The program—which was first developed in 2003 and has steadily expanded, working in schools from Illinois, New Jersey, and New York since 2021—is designed to help educators personalize rigorous mathematics instruction for a wide range of learners, including those with disabilities. The new grant will allow Math for All to broaden its reach nationally to include schools in Montana and New Mexico focusing on serving high-needs schools with diverse populations of students in various settings.

“To address student learning outcomes in mathematics, the Math for All professional learning equips teachers with a variety of tools to examine and, ultimately, refine their knowledge, skills, and dispositions regarding who their students are as learners and mathematicians,” said Nesta Marshall, Supervised Fieldwork Advisor & Course Instructor, Bank Street Graduate School of Education, and Co-Principal Investigator and Facilitator, Math for All, who is coordinating Bank Street’s $2.36 million subcontract of the $15 million grant.

Led by a team of Math for All coaches from Bank Street and EDC, the program helps educators learn to plan cognitively demanding mathematics lessons and tailor instruction to reach all students through a neurodevelopmental approach. The model also fosters collaboration between general and special education teachers by including opportunities for team lesson planning.

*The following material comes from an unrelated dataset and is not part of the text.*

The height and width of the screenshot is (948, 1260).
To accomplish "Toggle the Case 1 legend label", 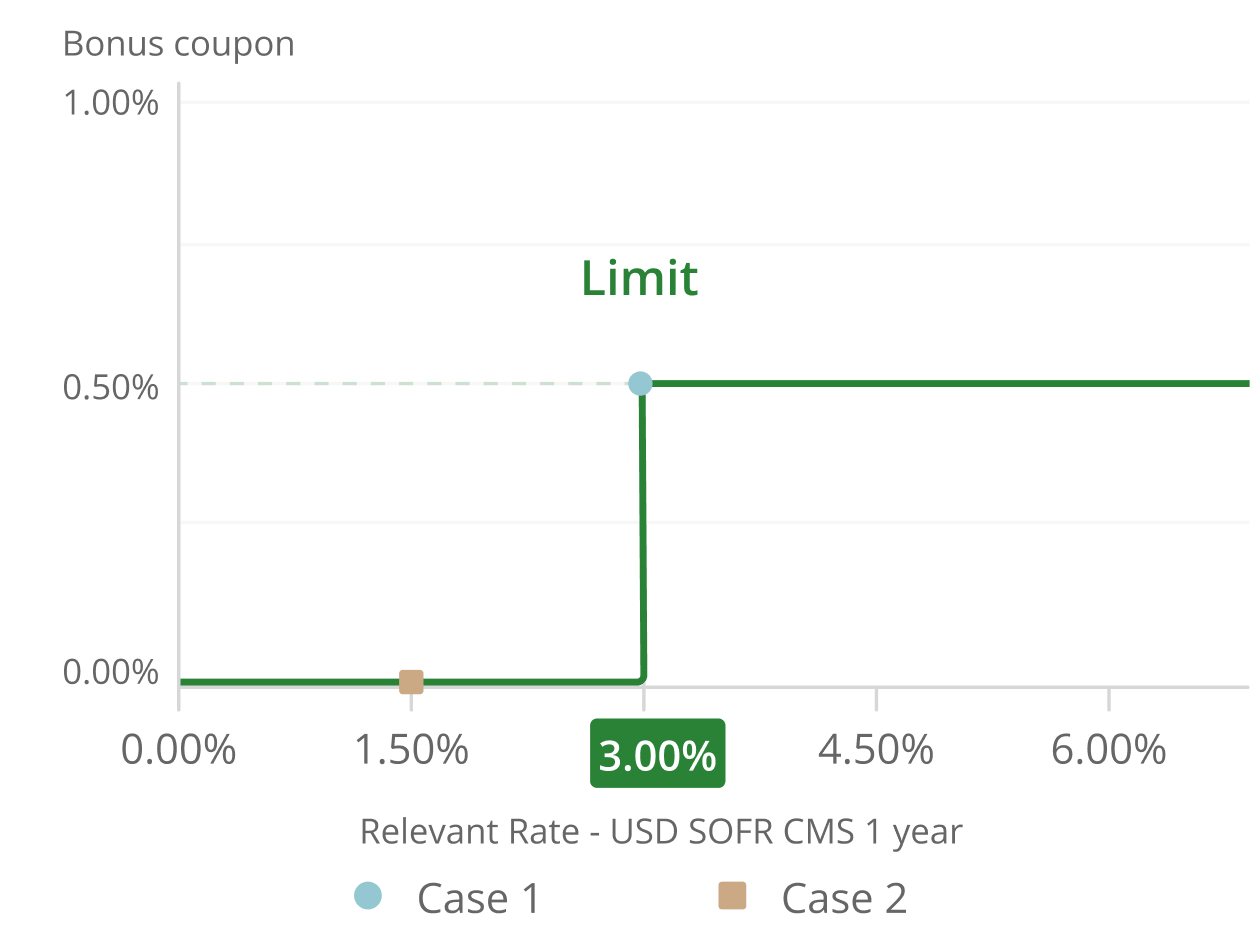I will coord(479,898).
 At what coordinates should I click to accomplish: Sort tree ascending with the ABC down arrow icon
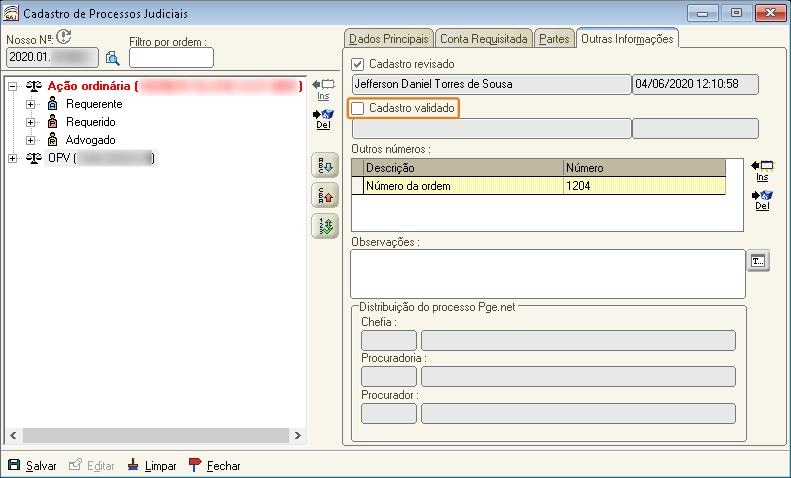click(x=325, y=165)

As part of the program, the team will lead Math for All workshops to build the capacity of local staff developers to become Math for All facilitators, as well as cohorts of general education, special education, and bilingual education teachers, to utilize the Math for All framework with their students. Additionally, the team will conduct research to evaluate if Math for All’s impacts can be successfully replicated in new settings with different populations and identify the conditions under which the program is most effective.

“This initiative reflects Bank Street’s and EDC’s commitment to empowering educators with the knowledge and skills they need to support student success and enrich the educational experience so that mathematics is accessible to all learners,” said Babette Moeller, Distinguished Scholar, and Principal Investigator, Math for All, EDC.